In these landscapes veiled in apocalyptic promise, teeming with life, we find the means to navigate through the present.’
Ohlsson/Dit-Cilinn has exhibited internationally in Los Angeles, New York, Amsterdam, Stockholm, Chiang Mai and Brussels among other places. In their work natural processes merge with conceptual and sculptural gestures. The duo explores mythology, ecology, secular spirituality, altered states of consciousness and sexuality in an often visceral manner. They are most well-known for reframing the nature-culture polarity in installations and ritualistic performances.
Ohlsson/Dit-Cilinn consists of David Ohlsson (b.1985, Sweden) and Dit-Cilinn (b.1983, Sweden/Thailand). They have worked collaboratively since 2007.
Tomas Vu (b. 1963) was born in Saigon, Vietnam and moved with his family to El Paso, Texas at the age of ten. In 1987 Vu earned a BFA from the University of Texas, El Paso, and continued his studies at Yale University where he received an MFA in 1990. He has been a professor at Columbia University School of Arts since 1996. In 2000, he was appointed the LeRoy Neiman Professor of Visual Arts. Since its inception, Vu-Daniel has served as Director/Artistic Director of the Neiman center. Currently, he lives and works mostly in New York City.
Vu has exhibited nationally and internationally and has had solo museum shows in Japan, Italy, China, and Vietnam. He has had solo exhibitions at Milwaukee Institute for Art and Design (1998), Museum Haus Kusaya, Yokuska (2001), Centro Colombo Americano, Bogotá (2012) and the China Central Academy of Fine Arts Museum, Beijing (2015).
Clement Huang is an aesthete and anarchist based in Beijing, China, who writes, translates, and researches arts and culture, often with philological, iconographic, or psychoanalytic perusal. He is currently curator and researcher at Macalline Art Center.

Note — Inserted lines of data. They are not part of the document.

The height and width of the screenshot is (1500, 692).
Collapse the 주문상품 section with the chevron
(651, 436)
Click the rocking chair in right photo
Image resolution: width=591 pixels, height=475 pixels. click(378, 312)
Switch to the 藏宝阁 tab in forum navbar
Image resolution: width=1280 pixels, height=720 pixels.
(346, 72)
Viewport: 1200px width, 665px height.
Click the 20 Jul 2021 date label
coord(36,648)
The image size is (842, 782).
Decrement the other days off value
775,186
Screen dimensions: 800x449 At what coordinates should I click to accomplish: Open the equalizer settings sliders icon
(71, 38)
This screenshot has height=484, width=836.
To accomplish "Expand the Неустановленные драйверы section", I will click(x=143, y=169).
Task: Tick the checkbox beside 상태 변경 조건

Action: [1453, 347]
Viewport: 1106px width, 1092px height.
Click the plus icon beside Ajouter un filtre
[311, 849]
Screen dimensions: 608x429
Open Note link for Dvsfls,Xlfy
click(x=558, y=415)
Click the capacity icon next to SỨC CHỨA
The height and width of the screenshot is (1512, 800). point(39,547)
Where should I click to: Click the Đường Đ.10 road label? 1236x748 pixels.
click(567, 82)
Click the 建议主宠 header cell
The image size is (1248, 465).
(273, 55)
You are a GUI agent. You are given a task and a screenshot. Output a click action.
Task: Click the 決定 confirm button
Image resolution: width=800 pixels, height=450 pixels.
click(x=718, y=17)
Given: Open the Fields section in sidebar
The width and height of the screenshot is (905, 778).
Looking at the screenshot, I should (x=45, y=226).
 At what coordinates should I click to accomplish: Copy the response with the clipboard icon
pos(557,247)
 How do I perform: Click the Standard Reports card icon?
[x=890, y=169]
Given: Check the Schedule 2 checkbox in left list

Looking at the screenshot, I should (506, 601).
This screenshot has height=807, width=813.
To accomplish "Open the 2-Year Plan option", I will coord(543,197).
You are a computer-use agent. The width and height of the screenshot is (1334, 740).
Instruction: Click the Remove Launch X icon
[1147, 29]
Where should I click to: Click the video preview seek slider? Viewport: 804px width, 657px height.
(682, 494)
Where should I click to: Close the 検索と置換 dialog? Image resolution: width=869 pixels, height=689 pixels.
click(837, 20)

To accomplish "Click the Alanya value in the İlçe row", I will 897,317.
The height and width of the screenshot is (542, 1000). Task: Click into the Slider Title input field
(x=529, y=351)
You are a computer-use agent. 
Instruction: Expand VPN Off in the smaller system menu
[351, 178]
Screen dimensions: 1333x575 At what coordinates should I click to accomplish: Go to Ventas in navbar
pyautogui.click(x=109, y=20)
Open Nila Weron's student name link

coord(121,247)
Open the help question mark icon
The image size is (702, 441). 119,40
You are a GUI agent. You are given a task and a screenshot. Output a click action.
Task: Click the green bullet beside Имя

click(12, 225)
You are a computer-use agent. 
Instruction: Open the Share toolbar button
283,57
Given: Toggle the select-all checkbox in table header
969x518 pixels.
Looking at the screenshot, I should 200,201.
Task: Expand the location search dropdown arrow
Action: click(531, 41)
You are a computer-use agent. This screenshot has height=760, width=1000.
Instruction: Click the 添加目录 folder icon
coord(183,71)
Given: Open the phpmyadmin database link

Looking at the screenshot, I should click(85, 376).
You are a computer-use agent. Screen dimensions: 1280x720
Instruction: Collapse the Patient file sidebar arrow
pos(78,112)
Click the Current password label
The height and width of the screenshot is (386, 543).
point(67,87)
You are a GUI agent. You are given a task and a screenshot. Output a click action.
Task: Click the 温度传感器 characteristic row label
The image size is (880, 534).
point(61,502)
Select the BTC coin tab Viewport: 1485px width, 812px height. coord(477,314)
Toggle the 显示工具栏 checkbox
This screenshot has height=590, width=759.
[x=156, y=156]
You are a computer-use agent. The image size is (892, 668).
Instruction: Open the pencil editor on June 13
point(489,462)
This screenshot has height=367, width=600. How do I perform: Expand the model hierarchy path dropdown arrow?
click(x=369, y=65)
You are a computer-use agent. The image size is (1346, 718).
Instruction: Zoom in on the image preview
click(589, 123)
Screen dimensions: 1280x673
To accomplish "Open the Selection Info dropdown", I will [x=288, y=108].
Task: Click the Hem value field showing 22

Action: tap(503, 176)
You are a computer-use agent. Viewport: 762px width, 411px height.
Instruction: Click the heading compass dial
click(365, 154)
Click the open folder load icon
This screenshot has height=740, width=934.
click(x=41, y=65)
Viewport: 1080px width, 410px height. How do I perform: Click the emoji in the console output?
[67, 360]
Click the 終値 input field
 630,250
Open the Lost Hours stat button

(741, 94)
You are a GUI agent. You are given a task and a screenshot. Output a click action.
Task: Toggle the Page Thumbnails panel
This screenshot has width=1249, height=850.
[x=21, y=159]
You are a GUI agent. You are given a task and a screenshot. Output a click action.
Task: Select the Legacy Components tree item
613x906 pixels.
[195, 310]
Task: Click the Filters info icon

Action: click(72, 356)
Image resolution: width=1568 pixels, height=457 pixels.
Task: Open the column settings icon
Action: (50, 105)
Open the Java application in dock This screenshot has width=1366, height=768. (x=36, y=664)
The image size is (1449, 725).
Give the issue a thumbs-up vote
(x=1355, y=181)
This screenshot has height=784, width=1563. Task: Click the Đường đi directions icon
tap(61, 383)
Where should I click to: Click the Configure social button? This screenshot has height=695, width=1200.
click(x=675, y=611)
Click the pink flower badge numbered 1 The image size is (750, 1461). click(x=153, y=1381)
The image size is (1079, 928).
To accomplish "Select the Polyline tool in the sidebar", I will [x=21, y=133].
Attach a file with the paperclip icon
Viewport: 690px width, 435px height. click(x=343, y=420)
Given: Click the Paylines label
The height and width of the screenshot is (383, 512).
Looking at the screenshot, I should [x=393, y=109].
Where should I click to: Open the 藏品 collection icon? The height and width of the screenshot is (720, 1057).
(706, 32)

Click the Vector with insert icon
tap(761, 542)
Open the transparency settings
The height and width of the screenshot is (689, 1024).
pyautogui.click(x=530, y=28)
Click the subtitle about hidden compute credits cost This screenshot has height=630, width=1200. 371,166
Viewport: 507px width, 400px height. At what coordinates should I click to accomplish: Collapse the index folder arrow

The Cloister Project is Macalline Art Center’s special project space in Shanghai. The Cloister Project is situated on the fringes of Shanghai’s urban culture, embracing artistic intuition and novel creativity. The Cloister Project is the successor of the cultural salon, a place of ongoing encounters. The invited artists, curators, writers, and researchers are constantly shifting between the roles of host and guest, exploring the heterogeneity and spirituality of an artistic community today based on the common value of mutual respect.